- **The data**:
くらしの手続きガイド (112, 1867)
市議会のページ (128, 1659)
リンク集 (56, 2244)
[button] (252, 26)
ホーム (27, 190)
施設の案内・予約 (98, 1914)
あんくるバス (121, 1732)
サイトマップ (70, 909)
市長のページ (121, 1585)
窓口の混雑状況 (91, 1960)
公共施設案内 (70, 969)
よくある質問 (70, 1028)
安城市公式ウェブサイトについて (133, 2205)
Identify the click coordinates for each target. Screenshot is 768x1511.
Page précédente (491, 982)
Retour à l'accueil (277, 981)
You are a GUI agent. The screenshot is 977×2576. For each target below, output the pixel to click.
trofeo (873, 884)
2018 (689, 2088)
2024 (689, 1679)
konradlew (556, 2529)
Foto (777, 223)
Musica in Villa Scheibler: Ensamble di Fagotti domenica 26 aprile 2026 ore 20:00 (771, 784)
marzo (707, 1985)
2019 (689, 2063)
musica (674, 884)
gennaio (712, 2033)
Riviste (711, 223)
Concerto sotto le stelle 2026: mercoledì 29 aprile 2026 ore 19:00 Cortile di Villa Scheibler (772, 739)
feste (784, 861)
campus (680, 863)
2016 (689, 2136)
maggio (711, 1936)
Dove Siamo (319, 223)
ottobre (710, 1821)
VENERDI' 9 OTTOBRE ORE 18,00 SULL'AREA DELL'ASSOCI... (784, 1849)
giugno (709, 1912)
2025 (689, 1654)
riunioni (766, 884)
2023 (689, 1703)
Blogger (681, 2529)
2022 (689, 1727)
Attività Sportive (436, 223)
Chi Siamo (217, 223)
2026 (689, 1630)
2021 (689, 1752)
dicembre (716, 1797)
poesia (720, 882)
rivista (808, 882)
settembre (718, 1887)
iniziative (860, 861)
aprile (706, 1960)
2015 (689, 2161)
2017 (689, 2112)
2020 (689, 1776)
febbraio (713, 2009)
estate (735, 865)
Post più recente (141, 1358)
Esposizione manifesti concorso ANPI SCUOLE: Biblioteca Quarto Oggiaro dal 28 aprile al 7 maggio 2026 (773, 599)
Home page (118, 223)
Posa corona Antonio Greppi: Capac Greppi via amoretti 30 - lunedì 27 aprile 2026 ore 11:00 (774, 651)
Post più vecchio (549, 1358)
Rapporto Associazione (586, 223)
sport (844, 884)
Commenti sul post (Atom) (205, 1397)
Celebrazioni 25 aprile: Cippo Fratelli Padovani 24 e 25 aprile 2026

- **Short problem**:
Render the items above as a numbered list, omitting any blank lines.

- **Answer for the task**:
1. くらしの手続きガイド (112, 1867)
2. 市議会のページ (128, 1659)
3. リンク集 (56, 2244)
4. [button] (252, 26)
5. ホーム (27, 190)
6. 施設の案内・予約 (98, 1914)
7. あんくるバス (121, 1732)
8. サイトマップ (70, 909)
9. 市長のページ (121, 1585)
10. 窓口の混雑状況 (91, 1960)
11. 公共施設案内 (70, 969)
12. よくある質問 (70, 1028)
13. 安城市公式ウェブサイトについて (133, 2205)
14. Identify the click coordinates for each target. Screenshot is 768x1511.
15. Page précédente (491, 982)
16. Retour à l'accueil (277, 981)
17. You are a GUI agent. The screenshot is 977×2576. For each target below, output the pixel to click.
18. trofeo (873, 884)
19. 2018 (689, 2088)
20. 2024 (689, 1679)
21. konradlew (556, 2529)
22. Foto (777, 223)
23. Musica in Villa Scheibler: Ensamble di Fagotti domenica 26 aprile 2026 ore 20:00 (771, 784)
24. marzo (707, 1985)
25. 2019 (689, 2063)
26. musica (674, 884)
27. gennaio (712, 2033)
28. Riviste (711, 223)
29. Concerto sotto le stelle 2026: mercoledì 29 aprile 2026 ore 19:00 Cortile di Villa Scheibler (772, 739)
30. feste (784, 861)
31. campus (680, 863)
32. 2016 (689, 2136)
33. maggio (711, 1936)
34. Dove Siamo (319, 223)
35. ottobre (710, 1821)
36. VENERDI' 9 OTTOBRE ORE 18,00 SULL'AREA DELL'ASSOCI... (784, 1849)
37. giugno (709, 1912)
38. 2025 (689, 1654)
39. riunioni (766, 884)
40. 2023 (689, 1703)
41. Blogger (681, 2529)
42. 2022 (689, 1727)
43. Attività Sportive (436, 223)
44. Chi Siamo (217, 223)
45. 2026 (689, 1630)
46. 2021 (689, 1752)
47. dicembre (716, 1797)
48. poesia (720, 882)
49. rivista (808, 882)
50. settembre (718, 1887)
51. iniziative (860, 861)
52. aprile (706, 1960)
53. 2015 (689, 2161)
54. 2017 (689, 2112)
55. 2020 (689, 1776)
56. febbraio (713, 2009)
57. estate (735, 865)
58. Post più recente (141, 1358)
59. Esposizione manifesti concorso ANPI SCUOLE: Biblioteca Quarto Oggiaro dal 28 aprile al 7 maggio 2026 (773, 599)
60. Home page (118, 223)
61. Posa corona Antonio Greppi: Capac Greppi via amoretti 30 - lunedì 27 aprile 2026 ore 11:00 (774, 651)
62. Post più vecchio (549, 1358)
63. Rapporto Associazione (586, 223)
64. sport (844, 884)
65. Commenti sul post (Atom) (205, 1397)
66. Celebrazioni 25 aprile: Cippo Fratelli Padovani 24 e 25 aprile 2026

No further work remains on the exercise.